…are actually a pretty good idea.
I read this a few days ago. ‘What on Earth?’ was my initial response. Here in Ireland, environmentalists have been in steady opposition to utilising the peat from bogs in an effort to save microscopic organisms though the amount of peat usage has not significantly increased (it’s a natural source of fuel and it’s been used for centuries… the population of the Republic is also much smaller than it was 200 years ago). Yet, somehow, someway, what *is* being allowed is the destruction of an entire ecosystem through unnatural means with not a peep? How is it that the sourcing of peat or the shifting of rocks in the Burren can be halted or diminished so easily and *this* can’t garner enough opposition from the same greenies to stop it. It’s obvious that one is more serious than the other. Inconsistency boggles the mind. I suppose those environmentalists don’t want mosquitos to get in their way when they are on vacation in the Keys?
I, uh, for one, *welcome* (shudder) our Mosquito Overlords! (gulp!)
The goal here seems entirely good, but I agree that risks need to be fully considered and minimized before these mosquitoes are simply released into the population.
Wasn’t there a movie about this a while back? Something about Mira Sorvino releasing genetically modified cockroaches into the New York City sewer system? If I recall correctly, that didn’t end well…

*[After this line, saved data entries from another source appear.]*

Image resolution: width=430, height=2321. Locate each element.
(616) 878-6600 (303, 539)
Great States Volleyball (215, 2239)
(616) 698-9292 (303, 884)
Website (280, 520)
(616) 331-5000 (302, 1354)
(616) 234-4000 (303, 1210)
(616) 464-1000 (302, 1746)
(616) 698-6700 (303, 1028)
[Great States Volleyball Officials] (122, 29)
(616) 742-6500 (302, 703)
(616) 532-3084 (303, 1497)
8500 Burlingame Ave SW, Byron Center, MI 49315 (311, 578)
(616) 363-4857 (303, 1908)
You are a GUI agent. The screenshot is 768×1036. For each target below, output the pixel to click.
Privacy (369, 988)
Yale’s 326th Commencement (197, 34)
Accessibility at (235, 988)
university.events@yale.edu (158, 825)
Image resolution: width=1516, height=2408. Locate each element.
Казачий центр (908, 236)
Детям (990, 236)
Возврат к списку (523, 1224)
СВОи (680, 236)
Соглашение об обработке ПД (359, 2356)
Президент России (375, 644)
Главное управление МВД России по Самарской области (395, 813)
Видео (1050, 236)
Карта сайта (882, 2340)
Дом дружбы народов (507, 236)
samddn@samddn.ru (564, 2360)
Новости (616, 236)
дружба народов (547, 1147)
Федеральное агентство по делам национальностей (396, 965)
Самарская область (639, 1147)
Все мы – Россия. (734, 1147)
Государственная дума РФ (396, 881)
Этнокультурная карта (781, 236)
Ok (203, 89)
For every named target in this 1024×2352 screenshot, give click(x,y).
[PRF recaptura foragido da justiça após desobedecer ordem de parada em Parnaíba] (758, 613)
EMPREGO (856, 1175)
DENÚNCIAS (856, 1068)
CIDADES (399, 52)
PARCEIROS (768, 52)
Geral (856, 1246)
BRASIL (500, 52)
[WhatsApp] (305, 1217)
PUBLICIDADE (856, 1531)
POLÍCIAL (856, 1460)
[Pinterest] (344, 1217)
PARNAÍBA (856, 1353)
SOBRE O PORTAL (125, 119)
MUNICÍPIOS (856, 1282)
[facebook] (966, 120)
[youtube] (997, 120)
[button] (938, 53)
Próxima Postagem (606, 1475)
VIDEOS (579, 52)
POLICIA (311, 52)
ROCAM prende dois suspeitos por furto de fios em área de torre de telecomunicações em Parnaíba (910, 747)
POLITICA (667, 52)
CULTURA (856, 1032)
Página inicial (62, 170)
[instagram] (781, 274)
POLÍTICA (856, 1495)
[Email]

The ending was bad, yes, but so was the rest of the movie.
“What could it possibly hurt?” sums it up. I doubt that the human mind is even capable of detecting all of the possible repercussions of this. Hubris! Stupidity! Both!
I think this should be viewed really as trying to choose the least bad option. As the article pointed out lots of chemicals are currently being used to try to control the mosquito population. Surely those will have long term side effects that are not yet known, and they are getting less effective with time, meaning ultimately they will need to use even more chemicals.
In significant disagreement with you here, Mark. Arguably, trying to control Dengue Fever and chikungunya is a justice issue, and this is a highly effective means of doing so. I would argue it is immoral to NOT do this; otherwise, you are subjecting a large population to painful and deadly diseases. Widespread use of this tactic in Brazil has had great success.
Got links about this method in Brazil? I’d like to read up on this more.
in re-reading my source, I see my use of the term “widespread” in relation to tests in Brazil is misleading. My apologies.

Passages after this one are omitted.